#### INPUT RECORDS
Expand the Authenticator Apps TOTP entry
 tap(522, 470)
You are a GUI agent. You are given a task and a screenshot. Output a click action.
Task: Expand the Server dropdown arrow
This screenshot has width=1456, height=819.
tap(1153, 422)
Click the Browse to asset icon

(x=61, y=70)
########
Your task is to repeat the entries exactly.

Expand the Authenticator Apps TOTP entry
 tap(522, 470)
You are a GUI agent. You are given a task and a screenshot. Output a click action.
Task: Expand the Server dropdown arrow
This screenshot has width=1456, height=819.
tap(1153, 422)
Click the Browse to asset icon

(x=61, y=70)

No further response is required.